HOW TO COMPLETE THIS TASK = Copy out only the lines running from the one that contains "Customize (109, 2506)" through the end of the listing. Pictures stay out.
::: SUPPLIED DATA
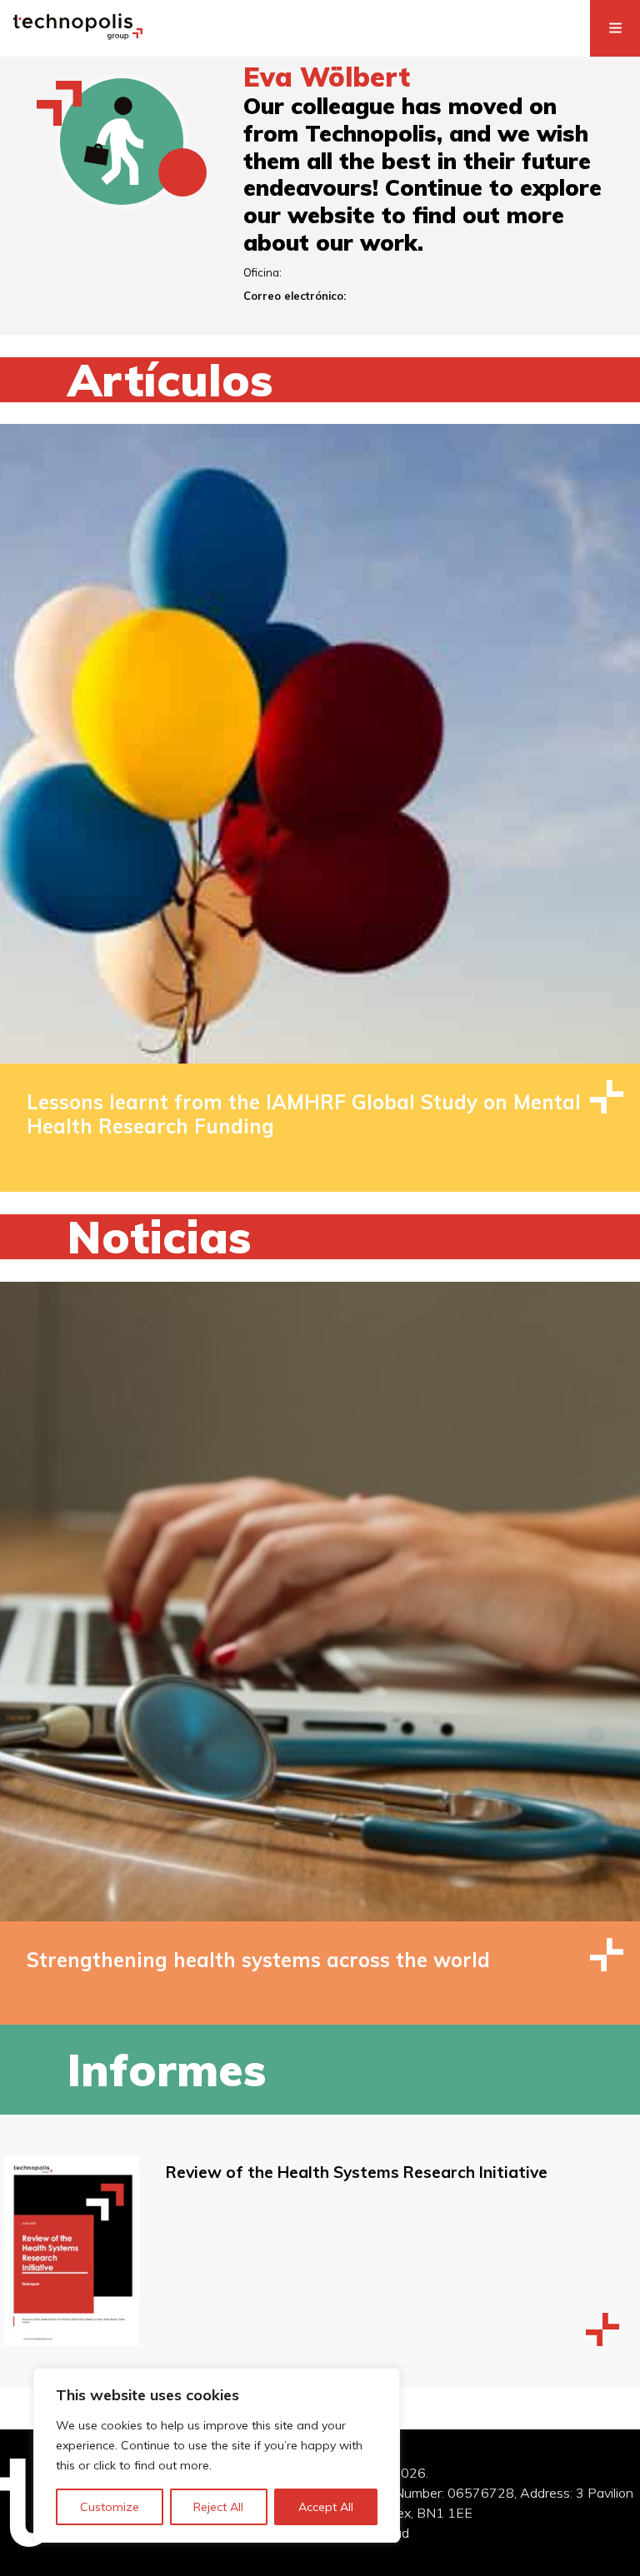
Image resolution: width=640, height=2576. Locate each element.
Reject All (218, 2506)
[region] (216, 2455)
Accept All (325, 2506)
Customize (109, 2506)
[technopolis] (77, 35)
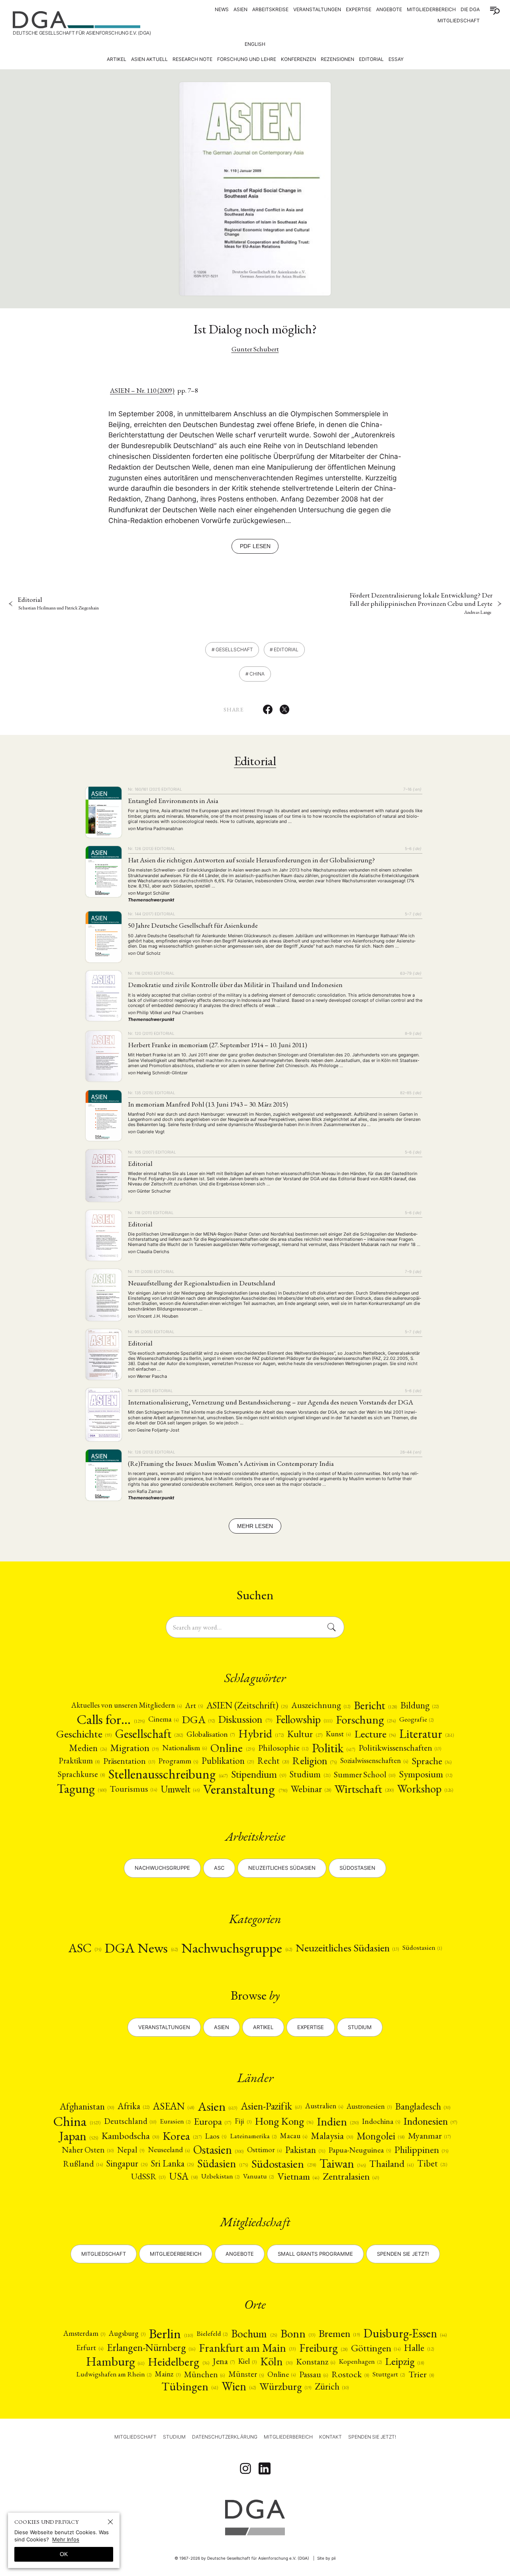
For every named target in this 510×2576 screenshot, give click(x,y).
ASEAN (173, 2106)
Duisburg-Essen (405, 2333)
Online (232, 1748)
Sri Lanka (172, 2163)
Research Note (192, 59)
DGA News (141, 1948)
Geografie (416, 1719)
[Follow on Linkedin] (264, 2468)
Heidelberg (178, 2361)
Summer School (364, 1774)
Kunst (338, 1734)
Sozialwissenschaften (374, 1760)
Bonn (297, 2333)
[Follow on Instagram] (245, 2468)
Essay (396, 59)
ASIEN (240, 9)
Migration (134, 1747)
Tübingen (189, 2386)
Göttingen (375, 2348)
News (222, 9)
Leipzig (404, 2361)
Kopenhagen (360, 2361)
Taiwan (343, 2164)
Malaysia (332, 2135)
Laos (215, 2136)
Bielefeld (212, 2333)
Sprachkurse (81, 1774)
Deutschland (130, 2121)
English (255, 44)
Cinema (163, 1719)
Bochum (254, 2333)
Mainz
::::::
TASK ANSWER =
Customize (109, 2506)
[technopolis] (77, 35)
For every named target in this 510×2576 screenshot, give click(x,y).
ASEAN (173, 2106)
Duisburg-Essen (405, 2333)
Online (232, 1748)
Sri Lanka (172, 2163)
Research Note (192, 59)
DGA News (141, 1948)
Geografie (416, 1719)
[Follow on Linkedin] (264, 2468)
Heidelberg (178, 2361)
Summer School (364, 1774)
Kunst (338, 1734)
Sozialwissenschaften (374, 1760)
Bonn (297, 2333)
[Follow on Instagram] (245, 2468)
Essay (396, 59)
ASIEN (240, 9)
Migration (134, 1747)
Tübingen (189, 2386)
Göttingen (375, 2348)
News (222, 9)
Leipzig (404, 2361)
Kopenhagen (360, 2361)
Taiwan (343, 2164)
Malaysia (332, 2135)
Laos (215, 2136)
Bielefeld (212, 2333)
Sprachkurse (81, 1774)
Deutschland (130, 2121)
English (255, 44)
Cinema (163, 1719)
Bochum (254, 2333)
Mainz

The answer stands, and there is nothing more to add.